▸ EXTRACT TO READ:

I’ve spoken to most of the 20 rebels enough to know that all of them are genuinely committed to poverty reduction. In the last fortnight alone, I’ve written four pieces about the select committee work of just one of their number – Yvette Cooper – that have exposed the damage done by Universal Credit to lone parents and to women in abusive relationships.

But because of that hangover of bad decisions and choices made in the past, very few Labour members believe this to be the case. In most cases, that isn’t true of Labour MPs in their own constituencies, where their standing tends to be considerably better. Unfortunately for Labour MPs, very few have been able to change their position nationwide (though there are some exceptions, including among the 20).

Labour MPs will often ask why they should care. Mike Gapes made exactly this point on Twitter last night. The answer ought to be obvious: the only way that Labour MPs can change their party’s position on these tax cuts is if they can persuade at least 50 per cent of the membership to agree with them. If they  don’t want to do this, their best course of action is to split off and form a new party.

The trust problem is particularly acute in this instance because – with the exception of David Lammy, Rodger Godsiff, Lisa Nandy, Martin Whitfield and Helen Jones – all of the 20 Labour MPs to vote against the 40p tax cut abstained on the second reading of the Welfare Bill. (Nandy, on maternity leave at the time, was not able to vote against the Bill but wrote a blog explaining her opposition to Harman’s stance on the bill.) 

The two votes have a lot in common. Ultimately, because Labour lost the 2015 and the 2017 elections, neither decision made any difference to whether it passed. Their impact is solely positional. The blunt truth if you are an opposition party is that how you vote rests on two questions: can you defeat the government, and how does this vote change your hopes of replacing the government at the next election?

▸ STATED TASK: Reproduce the commentary on Labour's tax-cut vote starting at "But because of" and stopping after "a new party.", substituting "social media" for "Twitter". The lines after this point are separate material, unconnected to the commentary.

▸ COLLECTED DATA:

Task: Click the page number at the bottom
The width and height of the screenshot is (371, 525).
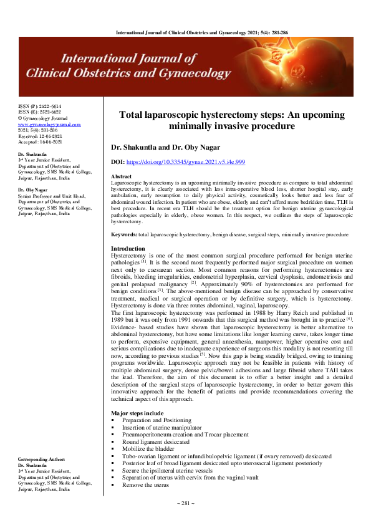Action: point(185,503)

▸ REPLY:
But because of that hangover of bad decisions and choices made in the past, very few Labour members believe this to be the case. In most cases, that isn’t true of Labour MPs in their own constituencies, where their standing tends to be considerably better. Unfortunately for Labour MPs, very few have been able to change their position nationwide (though there are some exceptions, including among the 20).

Labour MPs will often ask why they should care. Mike Gapes made exactly this point on social media last night. The answer ought to be obvious: the only way that Labour MPs can change their party’s position on these tax cuts is if they can persuade at least 50 per cent of the membership to agree with them. If they  don’t want to do this, their best course of action is to split off and form a new party.